Résistance aux antibiotiques: la crainte d’un fléau qui ferait 10 millions de morts par an

La consommation d’antibiotiques a encore augmenté l’an dernier et cette augmentation inquiète les autorités sanitaires. Elle entraîne une résistance aux antibiotiques qui pourrait devenir un véritable fléau. Et c’est pour cela que les antibiotiques, ce n’est pas automatique, comme on nous le répète depuis 20 ans. Mais avant d’en dire du mal, il faut tout de même en dire du bien. Les antibiotiques sont la découverte la plus extraordinaire de l'histoire de la médecine. On la doit à un médecin anglais, Alexander Fleming, qui était génial mais bordélique. Il avait laissé traîner dans son labo des boîtes de culture infectées par un champignon. Et en rentrant de vacances, il s’est aperçu que ce champignon ne s'était pas développé partout. Il a analysé ce qui avait retardé ce développement et il a ainsi découvert, par hasard, le 3 septembre 1928, la pénicilline. Une découverte qui va sauver des centaines de millions de vies en permettant de faire quasiment disparaître la tuberculose, la peste, la lèpre, le typhus, ou encore de soigner le choléra. On dit merci qui? Merci docteur Fleming.
Sauf que 95 ans plus tard, de plus en plus de bactéries résistent aux antibiotiques. C’est l’antibiorésistance. L’OMS qualifie le phénomène de pandémie silencieuse. Elle fait pour l’instant 1,3 million de morts par an, c’est à dire deux fois plus que le paludisme. Mais d’ici 2050, l’antibiorésistance devrait tuer 10 millions de personnes par an. Ce serait alors la première cause de mortalité dans le monde, devant les cancers. Cela veut dire que dans 20 ou 30 ans, on mourra d’infections qui aujourd’hui sont facilement traitées mais qui ne le seront plus si on ne fait rien…
La solution, c’est donc de consommer moins d'antibiotiques. Et en France, on y arrive globalement depuis 2012. Mais depuis deux ans, au contraire, la consommation remonte. Les derniers chiffres ont été publiés ce lundi par Santé publique France. Ils révèlent une augmentation de 16% des prescriptions. Soit 800 prescriptions d'antibiotiques par an pour 1.000 habitants. Avec une augmentation plus importante chez les enfants, des nouveaux nés jusqu’à 14 ans. En fait, en 2020, la consommation d'antibiotiques avait fortement chuté, parce qu’en se protégeant du Covid ; on s'était aussi protégé des autres maladies. Mais malheureusement, cette tendance ne s’est pas poursuivie. En 2021 et 2022, on est donc reparti à la hausse.

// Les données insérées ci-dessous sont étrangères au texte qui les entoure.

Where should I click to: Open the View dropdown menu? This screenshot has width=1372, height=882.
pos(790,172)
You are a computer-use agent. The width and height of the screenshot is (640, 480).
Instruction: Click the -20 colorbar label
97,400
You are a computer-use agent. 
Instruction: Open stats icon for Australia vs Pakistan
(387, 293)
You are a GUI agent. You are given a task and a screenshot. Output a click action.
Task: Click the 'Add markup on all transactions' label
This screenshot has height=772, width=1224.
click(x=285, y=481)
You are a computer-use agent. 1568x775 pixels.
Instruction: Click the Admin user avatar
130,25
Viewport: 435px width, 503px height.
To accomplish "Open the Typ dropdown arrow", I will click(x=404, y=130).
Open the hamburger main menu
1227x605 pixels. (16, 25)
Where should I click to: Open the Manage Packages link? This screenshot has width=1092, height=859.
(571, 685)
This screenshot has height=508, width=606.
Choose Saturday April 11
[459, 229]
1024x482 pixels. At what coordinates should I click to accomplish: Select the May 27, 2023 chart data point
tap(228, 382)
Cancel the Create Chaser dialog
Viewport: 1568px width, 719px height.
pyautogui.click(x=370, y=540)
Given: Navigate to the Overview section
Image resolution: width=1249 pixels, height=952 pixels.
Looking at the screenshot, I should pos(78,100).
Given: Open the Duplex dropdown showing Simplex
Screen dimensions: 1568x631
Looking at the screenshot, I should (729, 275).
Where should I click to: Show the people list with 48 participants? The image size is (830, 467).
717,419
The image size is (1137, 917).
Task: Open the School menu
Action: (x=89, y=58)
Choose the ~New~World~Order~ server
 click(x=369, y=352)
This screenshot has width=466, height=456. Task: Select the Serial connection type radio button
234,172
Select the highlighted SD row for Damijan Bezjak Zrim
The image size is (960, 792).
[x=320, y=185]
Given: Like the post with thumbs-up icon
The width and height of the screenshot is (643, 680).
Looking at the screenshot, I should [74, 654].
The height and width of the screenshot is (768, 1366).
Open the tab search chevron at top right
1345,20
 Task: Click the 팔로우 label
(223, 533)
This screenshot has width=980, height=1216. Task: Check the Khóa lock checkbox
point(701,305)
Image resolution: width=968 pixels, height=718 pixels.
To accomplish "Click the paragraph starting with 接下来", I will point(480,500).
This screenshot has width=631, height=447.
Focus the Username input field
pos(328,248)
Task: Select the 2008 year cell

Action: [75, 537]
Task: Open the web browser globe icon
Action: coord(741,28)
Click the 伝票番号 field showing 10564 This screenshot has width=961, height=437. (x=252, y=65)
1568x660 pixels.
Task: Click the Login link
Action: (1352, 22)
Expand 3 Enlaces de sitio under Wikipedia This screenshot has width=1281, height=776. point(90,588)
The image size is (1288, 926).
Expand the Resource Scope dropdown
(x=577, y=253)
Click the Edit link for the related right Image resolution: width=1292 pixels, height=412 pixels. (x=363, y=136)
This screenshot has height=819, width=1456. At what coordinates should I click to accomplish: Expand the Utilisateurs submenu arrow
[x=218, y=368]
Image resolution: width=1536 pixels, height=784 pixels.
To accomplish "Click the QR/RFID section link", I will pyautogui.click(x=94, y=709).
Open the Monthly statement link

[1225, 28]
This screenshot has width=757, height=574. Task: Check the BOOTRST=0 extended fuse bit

La France est le 5e plus gros consommateur d'antibiotiques parmi les pays européens. Les Français prennent trois fois plus d'antibiotiques que la moyenne des Européens. Parce que la demande des patients est forte et que les médecins résistent mal à cette demande.
Bientôt des médicaments à tête chercheuse
La solution viendra peut-être des progrès de la médecine, avec de nouveaux docteurs Fleming qui feront peut-être bientôt des découvertes. Sur RMC, Anthony Morel a récemment fait le point sur les recherches en matière d'antibiorésistance. On espère beaucoup des nouveaux médicaments à tête chercheuse. C'est-à-dire capables de mieux cibler les bactéries à éliminer. Et cela grâce à la technologie dite des ciseaux génétiques inventée par la Française Emmanuelle Charpentier. L'intelligence artificielle permet également d'espérer de nouveaux médicaments plus résistants en testant des milliers de molécules.
Et les chercheurs travaillent aussi sur des virus capables de tuer les bactéries. Des virus qu’on trouve dans les eaux usées. C’est un peu dégoûtant mais prometteur… Tout cela pour dire que la catastrophe annoncée, les 10 millions de morts en 2050, ce n’est heureusement pas certain.